Coquette is a 1929 American pre-Code drama film, starring Mary Pickford. The film was a box office success. For her role, Pickford won the second Academy Award for Best Actress.

Plot
Norma Besant, daughter of a Southern doctor, is an incorrigible flirt and has many suitors. Her father Dr. Besant (John St. Polis) favors Stanley (Matt Moore), who is taken with Norma. However Norma has met a simple man named Michael Jeffrey (Johnny Mack Brown) who she has fallen madly in love with. Dr. Besant disapproves of Michael and orders Norma to never see him again. Norma gives him their word, then promptly plans to marry Michael in 6 months, when he's made 'good in the hills' so he can buy her a home in the valley.

A few months pass and Michael sneaks down from the hills to see Norma at a Country Club dance. Wanting more time alone they sneak off to Michael's mother's cabin. According to Norma they made coffee and talked all night about the future. She returns home the next day at 4am. However someone has spotted the couple and begun to spread rumors around town destroying Norma's reputation. Michael is furious and vows he will ask her father for her hand in marriage immediately.

Dr. Besant is furious and a heated verbal exchange takes place with Michael leaving, vowing to run away with Norma as soon as possible. Dr. Besant orders Norma to her room and leaves, pistol in hand. As Norma's brother tries to distract her Stanley arrives, telling Norma that Michael was fatally wounded by her father.

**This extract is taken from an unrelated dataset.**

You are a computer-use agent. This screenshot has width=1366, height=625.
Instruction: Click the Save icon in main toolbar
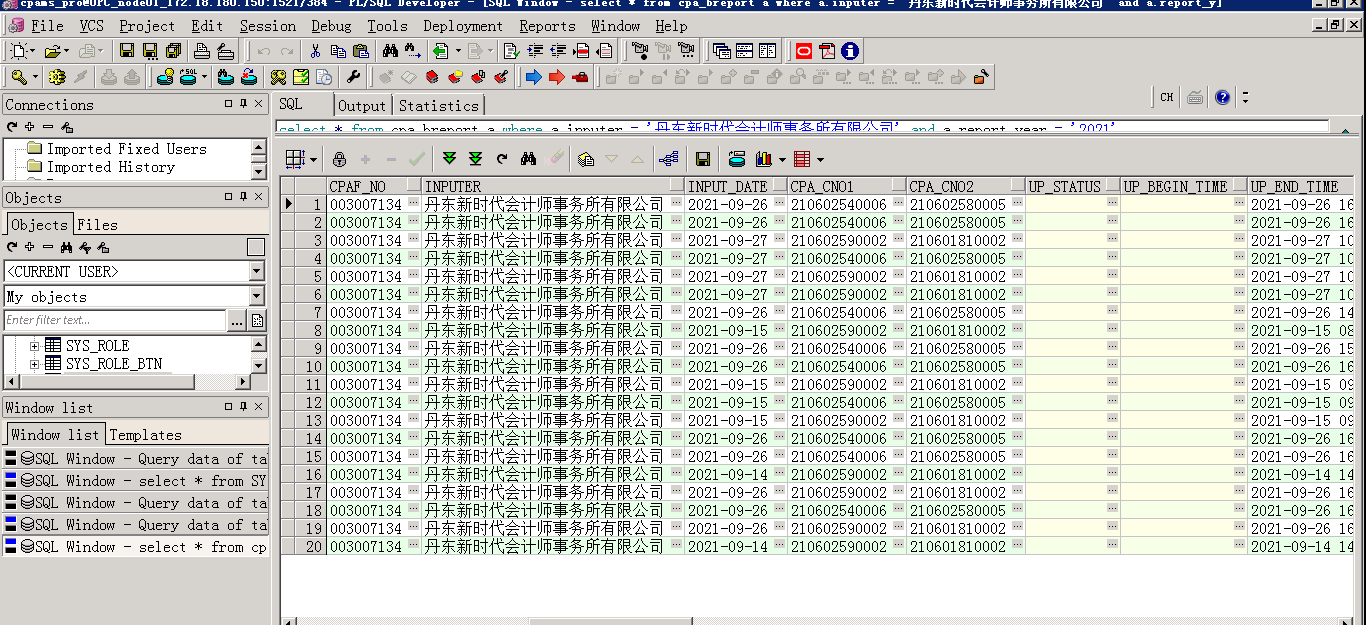127,51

Norma runs to Michael's cabin where he dies in her arms. Dr. Besant's lawyer friend arrives begging Norma to lie to the police to save her father's life. Norma refuses, but later as the trial wears on she changes her mind. She takes the stand and lies about Michael, trying to save her father. Norma breaks down under cross examination and her father comes to comfort her on the witness stand. As he tells her she does not have to lie anymore, he spots the gun on the evidence table.

After comforting Norma, Dr. Besant approaches the bench and confesses his guilt, saying he has done wrong and is willing to pay the price. He then takes the gun and kills himself in front of the court. Later we see Stanley waiting for Norma, who has been in the judge's chambers. He offers to walk her home, but Norma refuses, saying she would like to walk home alone.

Cast
 Mary Pickford as Norma Besant
 Johnny Mack Brown as Michael Jeffery
 Matt Moore as Stanley Wentworth
 John St. Polis as Dr. John Besant
 William Janney as Jimmy Besant
 Henry Kolker as Jasper Carter
 George Irving as Robert Wentworth
 Louise Beavers as Julia

Production background 
The film stars silent star Mary Pickford in her first talkie, Johnny Mack Brown in one of his earliest roles, John St. Polis, Matt Moore (Pickford's ex brother in law), and Louise Beavers.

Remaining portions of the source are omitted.